Exercise description
Filter these records by the string "computer", copying each line that holds it.

Extracted information
★ ★ ★ ★

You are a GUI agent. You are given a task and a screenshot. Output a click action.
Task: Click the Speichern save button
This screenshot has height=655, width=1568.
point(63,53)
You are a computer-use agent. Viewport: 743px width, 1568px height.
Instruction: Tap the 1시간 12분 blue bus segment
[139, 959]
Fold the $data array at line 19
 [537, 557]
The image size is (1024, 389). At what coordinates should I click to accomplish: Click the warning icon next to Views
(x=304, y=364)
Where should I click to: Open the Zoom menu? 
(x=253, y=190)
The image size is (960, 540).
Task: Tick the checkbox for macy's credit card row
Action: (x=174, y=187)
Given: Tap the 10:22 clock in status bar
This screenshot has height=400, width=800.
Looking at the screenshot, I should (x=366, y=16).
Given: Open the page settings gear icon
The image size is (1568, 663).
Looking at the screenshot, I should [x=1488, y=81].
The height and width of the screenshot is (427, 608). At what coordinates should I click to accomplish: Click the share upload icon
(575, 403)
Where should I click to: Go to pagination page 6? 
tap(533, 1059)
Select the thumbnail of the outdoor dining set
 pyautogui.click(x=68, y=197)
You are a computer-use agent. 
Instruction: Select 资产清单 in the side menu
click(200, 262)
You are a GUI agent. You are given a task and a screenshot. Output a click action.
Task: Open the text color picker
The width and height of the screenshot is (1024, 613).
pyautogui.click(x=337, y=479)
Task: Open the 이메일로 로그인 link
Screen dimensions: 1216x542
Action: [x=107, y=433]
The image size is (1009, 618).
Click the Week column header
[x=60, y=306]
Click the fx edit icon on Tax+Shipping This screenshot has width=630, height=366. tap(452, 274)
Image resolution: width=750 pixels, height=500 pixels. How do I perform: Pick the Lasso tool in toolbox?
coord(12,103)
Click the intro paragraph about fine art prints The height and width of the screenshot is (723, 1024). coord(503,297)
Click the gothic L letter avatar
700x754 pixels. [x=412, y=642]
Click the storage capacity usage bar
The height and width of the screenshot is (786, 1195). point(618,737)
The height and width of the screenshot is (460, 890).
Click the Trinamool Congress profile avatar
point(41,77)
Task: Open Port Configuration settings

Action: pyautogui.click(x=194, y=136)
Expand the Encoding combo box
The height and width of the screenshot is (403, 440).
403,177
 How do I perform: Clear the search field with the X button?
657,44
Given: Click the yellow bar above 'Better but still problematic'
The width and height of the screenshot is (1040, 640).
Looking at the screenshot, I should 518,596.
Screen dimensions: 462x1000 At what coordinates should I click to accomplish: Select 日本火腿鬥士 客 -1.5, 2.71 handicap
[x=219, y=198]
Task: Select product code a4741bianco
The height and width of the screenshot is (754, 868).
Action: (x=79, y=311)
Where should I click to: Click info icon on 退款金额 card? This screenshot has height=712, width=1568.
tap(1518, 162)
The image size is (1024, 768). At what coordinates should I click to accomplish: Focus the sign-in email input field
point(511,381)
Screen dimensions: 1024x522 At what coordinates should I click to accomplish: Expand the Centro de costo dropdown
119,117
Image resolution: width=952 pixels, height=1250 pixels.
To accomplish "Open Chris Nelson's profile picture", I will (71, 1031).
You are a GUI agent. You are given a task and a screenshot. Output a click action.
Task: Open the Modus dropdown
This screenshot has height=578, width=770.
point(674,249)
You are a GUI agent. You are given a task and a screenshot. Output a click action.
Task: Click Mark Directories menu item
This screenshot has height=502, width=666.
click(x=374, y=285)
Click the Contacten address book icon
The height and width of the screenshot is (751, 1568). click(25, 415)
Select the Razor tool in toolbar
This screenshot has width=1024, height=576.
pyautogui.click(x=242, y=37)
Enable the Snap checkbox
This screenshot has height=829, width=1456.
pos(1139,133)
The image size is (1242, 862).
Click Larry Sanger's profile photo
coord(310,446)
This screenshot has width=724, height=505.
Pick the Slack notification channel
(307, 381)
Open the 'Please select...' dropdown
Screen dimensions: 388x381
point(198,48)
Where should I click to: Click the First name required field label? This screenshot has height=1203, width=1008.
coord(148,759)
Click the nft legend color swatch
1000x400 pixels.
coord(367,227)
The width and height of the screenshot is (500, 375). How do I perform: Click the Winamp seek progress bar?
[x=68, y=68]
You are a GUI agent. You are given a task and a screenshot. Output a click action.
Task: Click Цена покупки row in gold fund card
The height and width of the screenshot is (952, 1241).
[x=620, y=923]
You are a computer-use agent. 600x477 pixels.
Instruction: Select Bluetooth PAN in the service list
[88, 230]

★ ★ ★ ★

Exercise answer
You are a computer-use agent. Viewport: 743px width, 1568px height.
You are a computer-use agent. 
You are a computer-use agent. 600x477 pixels.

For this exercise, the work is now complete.